As to plaintiffs’ alleged acquiescence in defendants’ conduct, we consider the argument irrelevant. This is again a question whether defendants used the ordinary care and procedure of a prudent operator. To the extent they did, the plaintiffs had no legal basis for objection. But they are not required to consent to negligence, and mere failure to object to the construction of the large pit is not a waiver of claims that the construction was negligently performed.

However, we are in agreement with appellants that the amount of damages awarded was grossly excessive. The correct measure of damages was used, *335i. e., the difference between the market value of the property before and after the injury. Bfit in the application of this rule there was a complete departure from the evidentiary facts. The production of salt water has ceased. There was testimony that the brine in the large pit could be removed, and natural rainfall would tend to purify the area. There was evidence of the existence of artesian fresh water readily available. There was a complete absence of any evidence as to the contamination of the major portion of the farm. Yet, all the "testimony as to depreciation in value was based on the unsupported assumption that the whole farm was totally and permanently deprived of any reasonable source of fresh water.
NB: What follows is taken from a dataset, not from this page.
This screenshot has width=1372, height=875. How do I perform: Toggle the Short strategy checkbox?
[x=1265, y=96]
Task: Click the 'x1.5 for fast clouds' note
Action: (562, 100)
"We cannot understand why plaintiffs, claiming the whole farm was ruined, confined their tests used in evidence to the 40 acres leased by defendants, and even there, in comparative close range of the pool. Tests at greater intervals would surely be more enlightening. And some weight must be given the evidence as to available artesian water, a condition by no means uncommon or unlikely. We are somewhat skeptical that an Illinois farm must depend entirely upon rain water 13 feet below the surface as the only available supply. Certainly, the expert witnesses and the jury had no right to conjecture that such a condition existed.

For the reasons given, the case is reversed and remanded with directions to award a new trial.

Reversed and remanded.

Bardens, P. J. and Culbertson, J., concur.